◆ **Brano estratto**:
──────────────────────────────
Il Benedictus si apre con una formula di benedizione all’indirizzo di Dio: «Benedetto il Signore, Dio di Israele. / Perché ha visitato e redento il suo popolo» (Lc 1,68).
È una formula per riconoscere che Dio, per sua stessa natura, è benedetto e, in quanto tale, è il padre di ogni benedizione.
Benedizioni simili si trovano nelle dossologie che chiudono alcuni libri dei Salmi: il primo libro (Sal 41,14), il secondo (Sal 72,18) e il quarto (Sal 106,48). Al termine di questi libri, la comunità orante eleva la sua voce a Dio per celebrarne le grandi meraviglie.
Nel cantico, Zaccaria benedice Dio anche per il Battista, mandato sulla scena della salvezza e della redenzione come precursore del Messia annunciato.
Il Dio di Israele si rivela ora come Dio di Gesù, il Dio che si può toccare, accarezzare, vedere. Il Dio che compie azioni puntuali nella storia: «Egli ha visitato e redento il suo popolo».

Visitare

Il verbo «visitare» sottolinea l’atteggiamento di un Dio che si prende cura della condizione esistenziale del suo popolo. Egli abbandona, per così dire, la sua trascendenza e scende tra gli uomini per sollevarli dalla loro condizione precaria.
Il pensiero va subito all’intervento di Dio a favore di Israele schiavo in Egitto.
Per il tramite di Mosè dice: «Sono venuto a visitare voi e quanto viene fatto a voi» (Es 3,16).
Si reca in Egitto perché il suo figlio prediletto possa incamminarsi verso la libertà.
Lo conduce attraverso il deserto terribile e a suo favore opera segni e prodigi.
──────────────────────────────
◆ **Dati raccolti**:

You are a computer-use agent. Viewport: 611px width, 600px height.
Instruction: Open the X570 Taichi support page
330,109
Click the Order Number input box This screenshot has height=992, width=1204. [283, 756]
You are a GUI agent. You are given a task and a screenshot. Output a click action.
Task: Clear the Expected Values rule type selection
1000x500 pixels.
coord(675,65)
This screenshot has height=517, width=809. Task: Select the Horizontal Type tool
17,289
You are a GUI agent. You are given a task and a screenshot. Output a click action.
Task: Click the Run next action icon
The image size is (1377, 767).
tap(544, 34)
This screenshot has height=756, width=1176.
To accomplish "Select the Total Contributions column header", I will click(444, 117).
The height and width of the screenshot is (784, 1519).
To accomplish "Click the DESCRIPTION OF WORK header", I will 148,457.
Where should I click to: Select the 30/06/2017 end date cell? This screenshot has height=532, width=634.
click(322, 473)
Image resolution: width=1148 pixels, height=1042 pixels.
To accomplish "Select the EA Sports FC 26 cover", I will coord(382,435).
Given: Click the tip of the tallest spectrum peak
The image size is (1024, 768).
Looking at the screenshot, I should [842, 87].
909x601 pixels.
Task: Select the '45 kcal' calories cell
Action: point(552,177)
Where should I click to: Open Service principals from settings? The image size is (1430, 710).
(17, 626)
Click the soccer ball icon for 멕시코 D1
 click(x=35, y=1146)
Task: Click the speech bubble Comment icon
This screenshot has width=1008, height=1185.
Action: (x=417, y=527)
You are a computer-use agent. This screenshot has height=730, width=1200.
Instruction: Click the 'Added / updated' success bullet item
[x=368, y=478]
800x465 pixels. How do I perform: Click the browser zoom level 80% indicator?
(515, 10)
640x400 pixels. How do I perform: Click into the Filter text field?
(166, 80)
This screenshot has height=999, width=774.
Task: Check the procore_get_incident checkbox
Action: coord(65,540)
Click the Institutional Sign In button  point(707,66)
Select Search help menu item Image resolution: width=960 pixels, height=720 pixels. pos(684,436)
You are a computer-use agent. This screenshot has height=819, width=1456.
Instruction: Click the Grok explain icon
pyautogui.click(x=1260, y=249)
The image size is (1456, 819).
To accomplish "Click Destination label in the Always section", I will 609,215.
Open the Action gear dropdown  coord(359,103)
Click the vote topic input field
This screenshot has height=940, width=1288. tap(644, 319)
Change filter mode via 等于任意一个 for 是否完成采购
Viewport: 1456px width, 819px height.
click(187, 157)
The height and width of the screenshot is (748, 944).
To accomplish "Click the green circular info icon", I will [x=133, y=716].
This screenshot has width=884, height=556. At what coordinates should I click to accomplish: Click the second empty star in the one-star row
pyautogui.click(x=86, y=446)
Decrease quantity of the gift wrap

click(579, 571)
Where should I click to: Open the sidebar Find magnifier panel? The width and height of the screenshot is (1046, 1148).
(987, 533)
──────────────────────────────
◆ **Compiti da svolgere**:
[1] Rispondi alle seguenti domande basandoti sul brano sul Benedictus.
(a) Quali libri dei Salmi si chiudono con dossologie simili alla formula di benedizione?
(b) Per chi altro Zaccaria benedice Dio nel cantico?
(c) A quale intervento di Dio va subito il pensiero a proposito del verbo «visitare»?
[2] Riprendi il brano sul Benedictus e proseguilo a partire dalla frase «Lo conduce attraverso il deserto terribile e a suo favore opera segni e prodigi».
Le voci riportate non hanno alcun ruolo in questo lavoro.

◆ **Risposte ai compiti**:
[1]
(a) Il primo (Sal 41,14), il secondo (Sal 72,18) e il quarto (Sal 106,48).
(b) Per il Battista, mandato come precursore del Messia annunciato.
(c) All'intervento di Dio a favore di Israele schiavo in Egitto.

[2]
La sua visita è un vero atto di amore, di fedeltà e misericordia. Egli fa sentire la sua rassicurante presenza mentre il popolo affronta le difficoltà del cammino verso la terra della promessa.
Luca ama molto il verbo «visitare», e lo usa per ben quattro volte (1,68.78; 7,16; 19,44).
Per l’evangelista la visita divina si concretizza con l’invio del Cristo Gesù, e il suo effetto immediato è la redenzione.
La presenza del Messia in mezzo al suo popolo è il segno visibile dalla cura e sollecitudine di Dio per l’uomo.
Gesù è l’irradiazione della presenza del Padre in mezzo a noi, è la visibilità dell’invisibile Dio.

Riconoscere la visita

Luca oppone Zaccaria, che riconosce la visita di Dio presso il suo popolo, a Gerusalemme, che, invece, non la riconosce.
Gesù piangerà sulla città santa: «Se avessi compreso anche tu, in questo giorno, quello che porta alla pace! Ma ora è stato nascosto ai tuoi occhi. Per te verranno giorni in cui i tuoi nemici ti circonderanno di trincee, ti assedieranno e ti stringeranno da ogni parte; distruggeranno te e i tuoi figli dentro di te e non lasceranno in te pietra su pietra, perché non hai riconosciuto il tempo in cui sei stata visitata» (Lc 19,42-44).

Pagare il riscatto

Nei Salmi 19,15 e 78,35, Dio è definito come «colui che riscatta».
Nel Benedictus la visita divina avviene con la venuta del Messia cui è affidato il compito di riscattare il popolo dell’alleanza.
Per un’opera di tale portata il Messia prende le vesti della vittima sacrificale. La redenzione richiede che si paghi «il prezzo del riscatto» (cfr. 1Cor 6,20; 1Pt 1,18-19), cosa che Gesù farà con la sua immolazione per noi.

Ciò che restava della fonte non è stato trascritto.